The salary is onerous, too. Whereas there’s at least a slight chance that Denard Span could be sent over in a Stanton deal to help with the 2018 competitive balance tax bill, Martinez’s average salary would plop right down on the middle of the tax, and there’s nothing the Giants could do about it. A $25 million contract would be roughly a $35 million contract with the tax. I could see that with Stanton, who would be as much for 2024 as 2018. Less so for Martinez, who is a total win-now player.

Then we get to the defense. One of the major reasons the Giants lost 98 games is because of their dreadful outfield defense, which included Aaron Hill and Eduardo Nuñez (!) in left field, and Martinez has been rough in right field. There’s limited data on him as a left fielder, which is both comforting and terrifying, but there’s almost no way that he’s even an average defender. If the Giants get someone like Jarrod Dyson or Billy Hamilton, I can almost see it.

How about Martinez’s right-handed power? That’s a great thing for AT&T Park, right? Yes ... and no.

The black dots are home runs. By my calculations, it would appear that Martinez would have hit ... [does hours of calculations] ... three home runs if he were on the Giants last year. Give or take.

How about the most important part? Martinez would have to want to come to AT&T Park. He gets to decide where he plays! Even if he’s not worried about his next contract, which he probably still is, he’ll be worried about his legacy. Nobody wants to be a hidden “He was a much better player when you put him into the proper context” All-Star. Just ask Brandon Belt, who is regularly maligned on talk radio, even though he’s been one of the team’s more reliable hitters for years. At the end of five or six years, Martinez will have a baseball card filled with numbers. He’d like those numbers to be awesome without the help of a yeah-but.
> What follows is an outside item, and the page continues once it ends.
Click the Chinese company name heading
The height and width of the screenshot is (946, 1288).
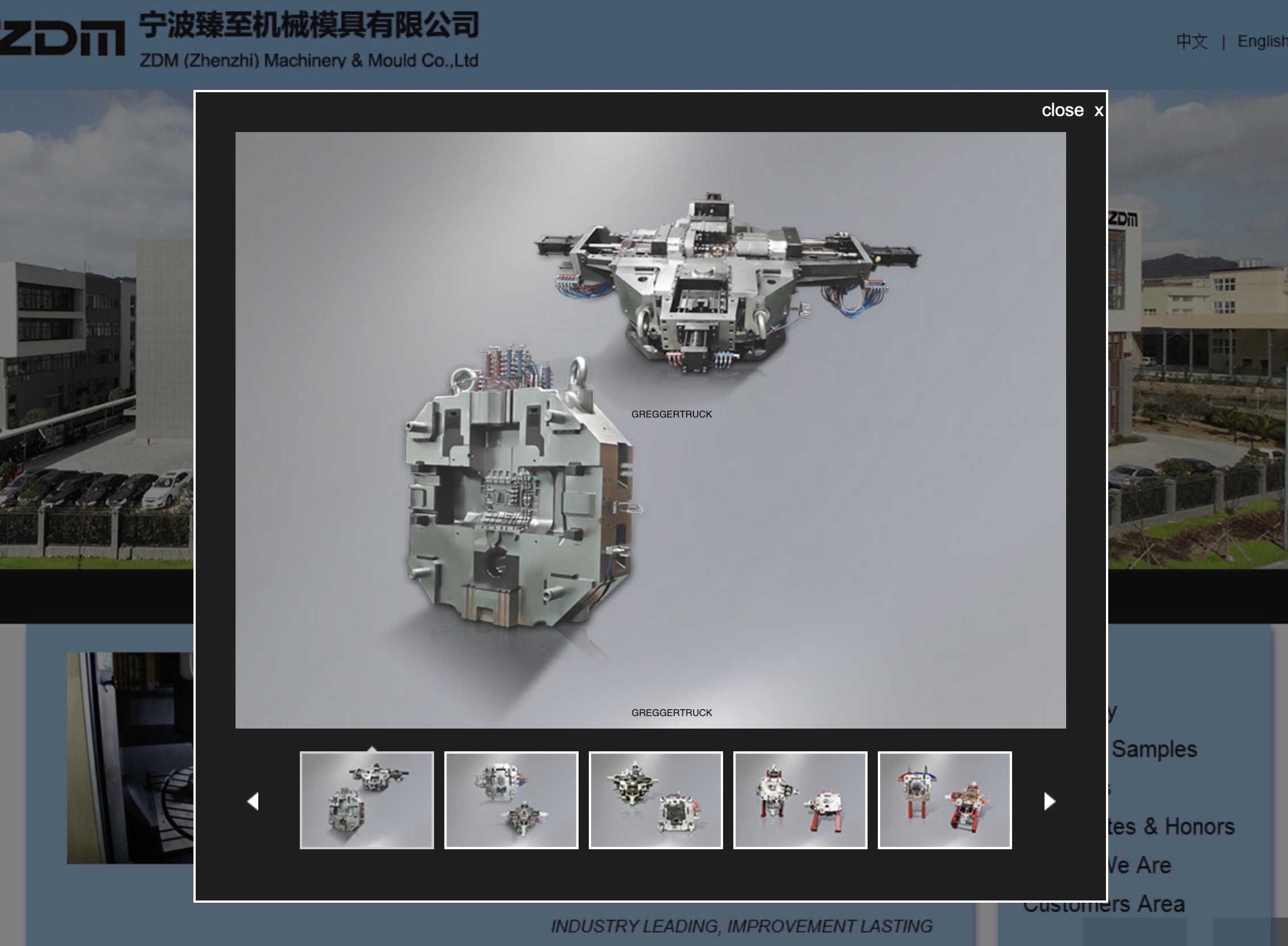[309, 25]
There are positives, of course. It’s still right-handed power. High average. He wouldn’t cost a draft pick. Martinez is still a fun, exciting player who would help the Giants win more baseball games than last year. I’m a huge fan.

But for several reasons — marketability, age, his ability to help a team four years from now, defense, opposite-field approach — I think it’s extremely unlikely that the Giants miss on Stanton and then immediately pivot to Martinez. In another year, with another roster, after a more promising season, I could see it. Not this one, though.

Stanton or bust. Or, Stanton or Bruce. Perhaps more realistically, Stanton or McCutchen. But not Stanton or Martinez. There are a lot of ways the Giants can get better this winter, but this isn’t one of the likelier ones.